引き続き懇願するリオに、フェイバルは改まった様子で語り掛けた。

 「……悪いな。今から向かう依頼は、相応の危険が伴う現場だ。あんたみたいなミヤビのお偉いさんを連れ回して、そこでもしものことがれば、俺には責任が取れない」

しんみりとした語り口調だか、玲奈は騙されない。彼女は男の言葉が、完全なる大嘘であることを暴露した。

 「フェイバルさん……今日の依頼は王都某所の魔法学校への訪問です。どこにも危険が伴っていません」

フェイバルは身を乗り出して玲奈へと囁く。

 「おい馬鹿……面倒だろ……!」

玲奈は無愛想なフェイバルへ、説教を垂れようとした。しかしリオは、彼女より僅かに先陣を切って語り始める。

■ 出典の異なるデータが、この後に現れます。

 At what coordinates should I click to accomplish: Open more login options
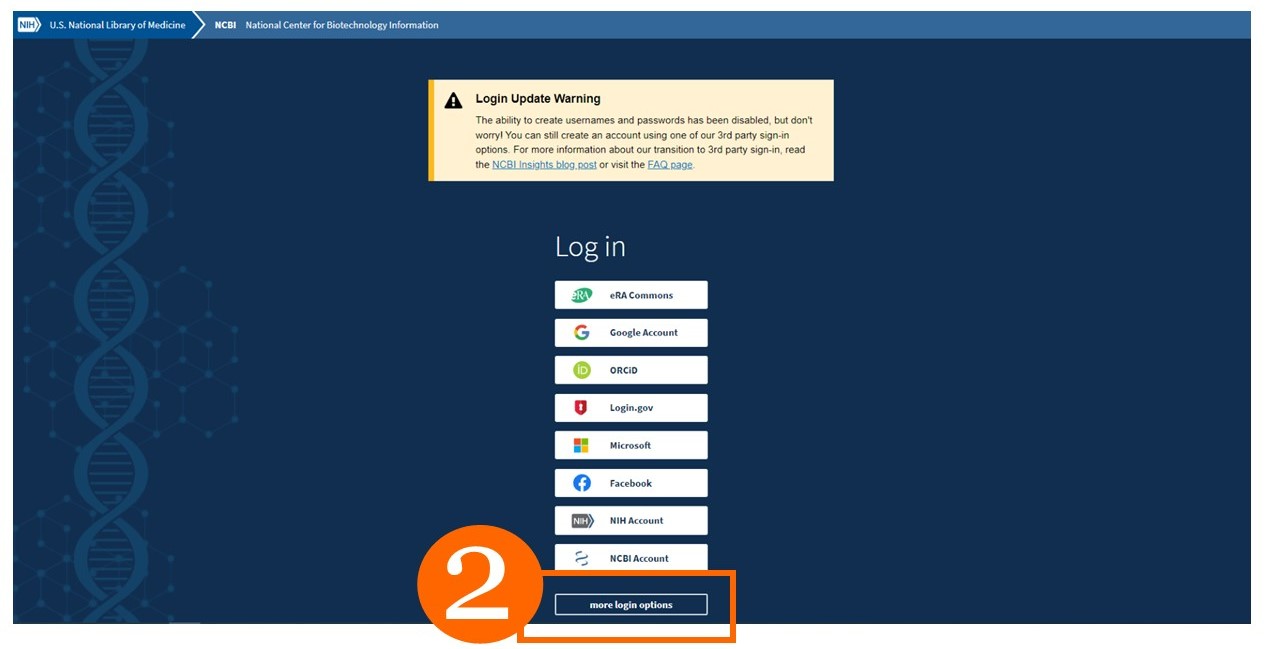[630, 604]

 「分かっておりますとも。ミヤビとギノバスは友好な関係に見えようとも、蓋を開けてみれば互いを罵り合う険悪な仲。ミヤビの者はギノバスが同化政策を強行する悪魔と思い込み、反対にギノバスの者は、ミヤビがいつの日か王都侵略を目論む異文化の蛮族に見えている。まだまだ、わだかまりは消えません」

男の言葉は続いた。

 「それでも……それでも! わたくしは思うのです! この目で見てみろと!! 悪魔は蛮族を、蛮族は悪魔をこの目で知ろうと!!」

 「そしてそれは……旧国家間だけに当てはまる話では無い。この目でギルド魔導師を知りたいという、単なる私の好奇心も同じことなのです!」

フェイバルは急に壮大になった話を聞いて、遂に言葉を改める。

 「いや……そのだな……別にお前らがミヤビの人間だから断ったていうわけではなくてだな」

フェイバルの怠惰な癖が抜けかけたところで、玲奈の方針は決まった。ここは早急に場を丸く収めよう。

 「フェイバルさん、彼らはですね、きっと私たちギルド魔導師を理解したいんです! 魔導師という生き方を知ろうとしているんですよ! そんな素敵な好奇心を無碍にするのは、魔道じゃありませんよね! ね!!」

ヴァレンも玲奈へ同意するように、小さく頷いた。フェイバルは自身の孤立に気付き、とうとう観念する。

 「……分かった分かった。勝手にしやがれ」

No.149 メイ=マルト


中性的な顔付きと、片目を隠した髪型が特徴的な雅鳳組組員。年齢は二七歳。副長リオ=リュウゼンの付き人を務める。